# Check your understanding
1) Name every novel by Allen Appel that the book review mentions.
2) Print the stretch of the book review from "Yet it is not" through "reader's attention span.".
3) According to the book review, what lets Alex move through time?

TILL THE END OF TIME
By Allen Appel
Doubleday. 405 pp. $19.95
TO REACH back and change the past -- surely that is one of the most enduring and endearing impulses of the modern mind. Science fiction has attacked this great thought-experiment with myriad purposes and results. Here Allen Appel follows up on his successful novels, Time After Time and Twice Upon a Time, which deal with historian Alex Balfour's lurches from era to era in pursuit of moral meaning and simple survival. Till the End of Time is an engaging read, zesty and vivid, a lively page-turner.
Yet it is not without moral purpose, as far too many popular novels are -- and seemingly these days, must be. Appel is after larger game than the reader's attention span.
As in the earlier books, Alex moves through time without scientific prop or artifice, because of a genetic quirk. In this case he swings back and forth between our complex era and the seemingly simple moral landscape of World War II. The contrast between our cynical and expedient time and the clear demands of the greatest of all wars is striking.
Today we fear nuclear war somewhat, but find our greatest enigmas in environmental and other issues. In Till the End of Time Appel's hero has a chance to make the opening of the nuclear age less bloody. That his ideas would be turned into a weapon used against civilians horrifies the aging Einstein. He urges time-traveler Alex to make Roosevelt set down guidelines for use of the bomb, well before 1945.

# Excerpted data
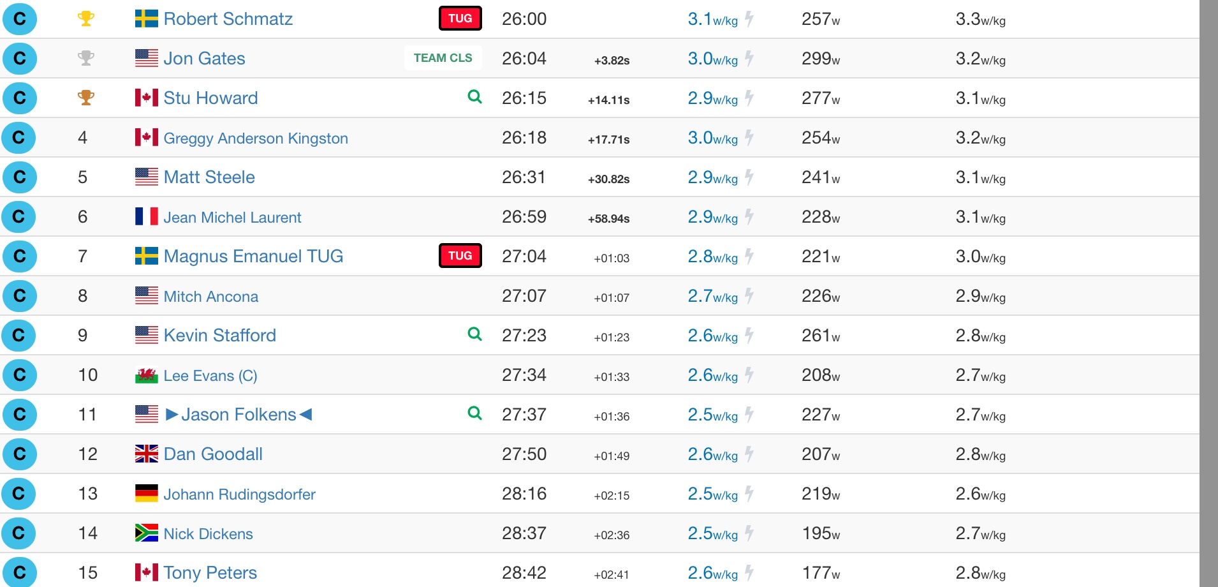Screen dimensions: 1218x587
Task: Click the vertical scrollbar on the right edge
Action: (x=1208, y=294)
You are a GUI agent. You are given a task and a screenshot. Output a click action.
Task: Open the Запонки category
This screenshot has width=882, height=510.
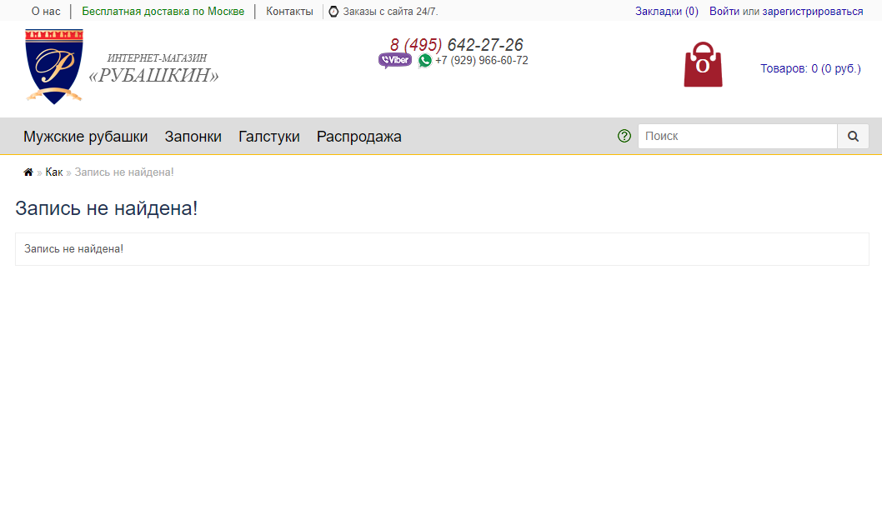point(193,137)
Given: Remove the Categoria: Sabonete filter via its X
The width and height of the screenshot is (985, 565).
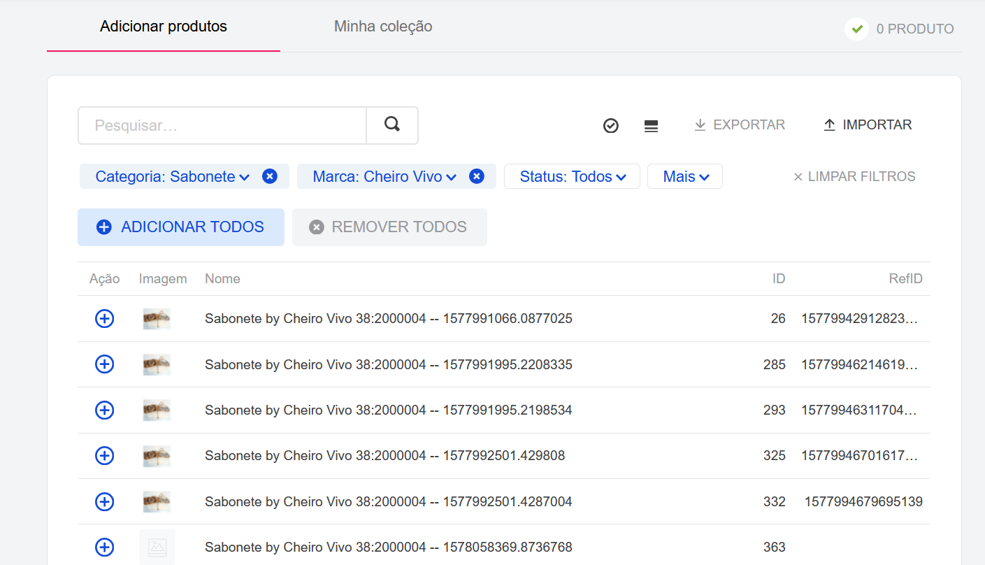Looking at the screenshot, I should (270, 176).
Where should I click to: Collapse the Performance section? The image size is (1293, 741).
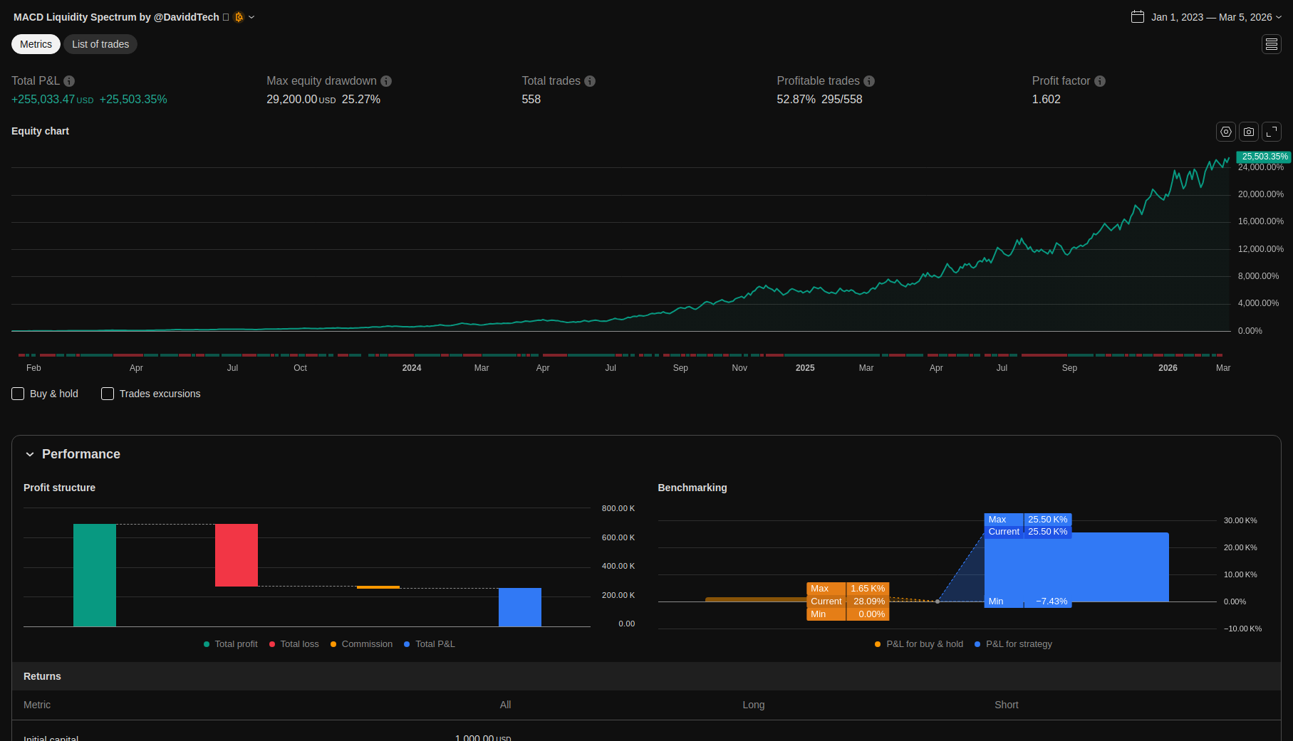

# Task responses
1) Till the End of Time, Time After Time, Twice Upon a Time

2)
Yet it is not without moral purpose, as far too many popular novels are -- and seemingly these days, must be. Appel is after larger game than the reader's attention span.

3) A genetic quirk.